The Surrey Iron Railway on a cash machine

Surrey Iron Railway on East Croydon cash machine

I recently spotted a cash machine outside East Croydon station with a message on the screen which says:

“Welcome to Croydon
Home of… The world’s first horse drawn
railway in 1803 (Croydon to Wandsworth)”.

A nice touch, however horse drawn railways were already long established by the time the Surrey Iron Railway opened in 1803. The first railway for which documentary evidence is currently known is apparently the Wollaton Wagonway, near Nottingham, which was referred to as a “passage now laide with railes” in a document dated 1 October 1604. This used horse power, as did many subsequent lines in mining areas of the northeast of England.

The claim to fame of the SIR is that it has long been widely described as the world’s first public railway; previous railways had been private lines for the use of the owners of a mine, quarry or similar. However there is now doubt as to the accuracy of this claim, as it appears that the SIR was in fact preceded by the Lake Lock Rail Road, near Wakefield, which opened in 1798 but doesn’t seem to have had as good PR.

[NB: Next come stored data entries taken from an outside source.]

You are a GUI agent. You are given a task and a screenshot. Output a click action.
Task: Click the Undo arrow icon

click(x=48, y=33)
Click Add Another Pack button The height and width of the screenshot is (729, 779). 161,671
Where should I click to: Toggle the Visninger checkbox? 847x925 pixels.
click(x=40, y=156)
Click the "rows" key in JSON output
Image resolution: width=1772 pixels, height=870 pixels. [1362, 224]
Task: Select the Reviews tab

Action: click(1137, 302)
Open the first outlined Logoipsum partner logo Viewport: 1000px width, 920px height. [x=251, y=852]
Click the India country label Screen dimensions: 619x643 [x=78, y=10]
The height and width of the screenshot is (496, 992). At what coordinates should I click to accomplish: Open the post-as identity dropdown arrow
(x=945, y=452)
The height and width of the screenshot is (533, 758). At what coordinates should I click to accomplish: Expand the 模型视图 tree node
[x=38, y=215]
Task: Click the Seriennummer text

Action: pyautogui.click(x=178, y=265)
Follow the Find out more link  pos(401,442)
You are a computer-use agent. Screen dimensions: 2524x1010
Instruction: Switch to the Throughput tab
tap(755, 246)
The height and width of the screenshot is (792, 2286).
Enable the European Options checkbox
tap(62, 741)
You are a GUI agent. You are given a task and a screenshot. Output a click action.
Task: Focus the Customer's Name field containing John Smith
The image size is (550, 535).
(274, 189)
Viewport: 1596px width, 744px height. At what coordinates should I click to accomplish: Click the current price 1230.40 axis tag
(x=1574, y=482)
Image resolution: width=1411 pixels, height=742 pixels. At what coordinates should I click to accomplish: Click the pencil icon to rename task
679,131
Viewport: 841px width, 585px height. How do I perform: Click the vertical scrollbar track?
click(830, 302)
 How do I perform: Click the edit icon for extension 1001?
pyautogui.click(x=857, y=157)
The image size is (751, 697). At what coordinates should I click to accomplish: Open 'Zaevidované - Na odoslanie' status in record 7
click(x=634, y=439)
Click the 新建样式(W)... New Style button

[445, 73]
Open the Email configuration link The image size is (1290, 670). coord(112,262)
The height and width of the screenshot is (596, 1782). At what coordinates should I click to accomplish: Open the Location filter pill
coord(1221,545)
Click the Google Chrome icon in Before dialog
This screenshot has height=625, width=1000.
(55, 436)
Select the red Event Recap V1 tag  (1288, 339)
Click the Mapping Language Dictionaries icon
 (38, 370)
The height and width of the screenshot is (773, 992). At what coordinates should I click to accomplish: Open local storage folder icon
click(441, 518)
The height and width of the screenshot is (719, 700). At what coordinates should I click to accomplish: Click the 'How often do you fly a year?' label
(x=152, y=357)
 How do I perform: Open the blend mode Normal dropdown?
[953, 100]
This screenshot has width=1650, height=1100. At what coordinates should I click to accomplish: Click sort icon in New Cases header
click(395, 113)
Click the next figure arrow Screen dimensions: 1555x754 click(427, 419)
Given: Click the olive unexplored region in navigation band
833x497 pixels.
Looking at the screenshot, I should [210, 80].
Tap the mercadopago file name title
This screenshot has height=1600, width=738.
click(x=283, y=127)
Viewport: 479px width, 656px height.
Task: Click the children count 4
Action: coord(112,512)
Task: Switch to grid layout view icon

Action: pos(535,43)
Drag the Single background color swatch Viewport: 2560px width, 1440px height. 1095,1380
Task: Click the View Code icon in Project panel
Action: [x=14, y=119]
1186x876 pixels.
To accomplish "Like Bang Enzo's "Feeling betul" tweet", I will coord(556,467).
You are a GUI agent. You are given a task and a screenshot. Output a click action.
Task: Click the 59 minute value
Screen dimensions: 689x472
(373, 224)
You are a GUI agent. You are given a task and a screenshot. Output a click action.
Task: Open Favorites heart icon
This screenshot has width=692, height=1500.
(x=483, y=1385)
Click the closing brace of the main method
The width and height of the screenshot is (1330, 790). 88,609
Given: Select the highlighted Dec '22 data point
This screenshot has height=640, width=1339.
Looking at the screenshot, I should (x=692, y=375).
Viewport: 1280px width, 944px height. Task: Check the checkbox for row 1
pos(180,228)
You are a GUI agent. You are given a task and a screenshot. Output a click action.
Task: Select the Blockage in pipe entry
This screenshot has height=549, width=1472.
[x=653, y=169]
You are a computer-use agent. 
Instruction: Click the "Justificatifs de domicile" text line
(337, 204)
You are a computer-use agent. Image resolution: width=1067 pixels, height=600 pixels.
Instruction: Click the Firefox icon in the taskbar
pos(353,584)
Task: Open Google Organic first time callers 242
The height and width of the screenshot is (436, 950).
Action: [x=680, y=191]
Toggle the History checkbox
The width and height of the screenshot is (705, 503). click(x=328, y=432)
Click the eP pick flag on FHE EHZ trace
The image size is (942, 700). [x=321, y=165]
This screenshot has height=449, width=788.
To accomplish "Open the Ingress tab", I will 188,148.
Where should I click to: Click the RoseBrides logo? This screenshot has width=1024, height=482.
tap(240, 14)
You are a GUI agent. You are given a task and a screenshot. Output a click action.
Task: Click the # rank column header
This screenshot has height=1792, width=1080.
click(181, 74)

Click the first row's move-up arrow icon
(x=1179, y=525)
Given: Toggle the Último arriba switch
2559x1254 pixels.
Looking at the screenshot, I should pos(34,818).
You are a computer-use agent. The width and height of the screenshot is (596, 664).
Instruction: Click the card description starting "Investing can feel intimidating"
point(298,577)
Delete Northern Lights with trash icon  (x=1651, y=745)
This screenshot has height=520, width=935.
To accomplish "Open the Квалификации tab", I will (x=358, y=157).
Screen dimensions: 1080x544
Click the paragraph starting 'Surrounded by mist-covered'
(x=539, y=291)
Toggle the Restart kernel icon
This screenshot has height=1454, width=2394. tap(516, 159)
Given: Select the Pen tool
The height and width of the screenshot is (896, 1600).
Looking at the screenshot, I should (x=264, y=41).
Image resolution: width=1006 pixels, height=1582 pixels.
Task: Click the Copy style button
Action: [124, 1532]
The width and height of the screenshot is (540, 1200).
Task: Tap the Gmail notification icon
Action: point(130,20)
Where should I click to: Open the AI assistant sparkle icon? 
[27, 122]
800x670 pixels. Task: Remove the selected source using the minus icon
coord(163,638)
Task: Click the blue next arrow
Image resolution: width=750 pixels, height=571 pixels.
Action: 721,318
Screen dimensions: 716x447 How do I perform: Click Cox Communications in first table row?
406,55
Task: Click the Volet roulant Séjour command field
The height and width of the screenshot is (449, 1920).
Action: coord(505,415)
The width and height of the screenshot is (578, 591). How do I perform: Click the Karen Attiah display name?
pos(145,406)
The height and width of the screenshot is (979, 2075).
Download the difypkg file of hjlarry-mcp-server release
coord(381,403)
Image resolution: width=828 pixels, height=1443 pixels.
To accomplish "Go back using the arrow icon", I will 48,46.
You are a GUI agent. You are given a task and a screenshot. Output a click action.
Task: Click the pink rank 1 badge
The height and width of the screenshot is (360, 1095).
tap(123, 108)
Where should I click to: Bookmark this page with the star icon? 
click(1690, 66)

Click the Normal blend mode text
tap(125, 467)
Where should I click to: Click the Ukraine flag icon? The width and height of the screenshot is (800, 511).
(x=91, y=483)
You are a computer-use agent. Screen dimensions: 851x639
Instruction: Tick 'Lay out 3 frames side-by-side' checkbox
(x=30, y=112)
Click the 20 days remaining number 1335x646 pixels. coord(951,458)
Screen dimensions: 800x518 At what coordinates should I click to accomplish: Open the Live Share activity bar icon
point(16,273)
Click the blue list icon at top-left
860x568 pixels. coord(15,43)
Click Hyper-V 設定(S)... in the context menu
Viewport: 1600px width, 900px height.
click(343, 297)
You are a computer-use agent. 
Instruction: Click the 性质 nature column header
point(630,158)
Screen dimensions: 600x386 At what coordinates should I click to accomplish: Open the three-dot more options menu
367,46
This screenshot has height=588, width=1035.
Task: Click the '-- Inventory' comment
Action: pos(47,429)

In a moment of boredom I contacted the operators of the cash machine. Not only did I get a reply, it was longer and politer than I expected (or deserved?). Apparently they obtained the information from the Wikipedia article on the SIR, and “these screens are due to be changed and this information will then be removed”.

I promise to get out more.

One thought on “The Surrey Iron Railway on a cash machine

  1. Let’s be clear, the SIR was not the first railway (railway, being a road made of Iron, not wood as the Woolaton Wagon way was).

    It wasn’t even the first public railway (another wagonway claims the title)

    What The Surrey Iron Railway was and intended to be, was the first link in a national network of railways. [Derek A. Bayliss]

    Even from its inception it was intended that a branch would continue north to the Grand Union Canal via where the Savoy Hotel is sited today.

    Its southern extension, The Croydon Merstham And Godstone Railway was given by act of Parliament, the rights to continue to Portsmouth, although it never made it that far.
    More importantly and in many ways the civil engineering discipline used in construction made it a modern railway. When the Wimbledon and Croydon Railway was built they simply laid over the trackbed of the SIR.

    Its historical importance is without doubt, and even Stevenson acknowledged this, although he did declined building locomotives for the railway.

    Today Tramlink is, at least in part, The Surrey Iron Railway.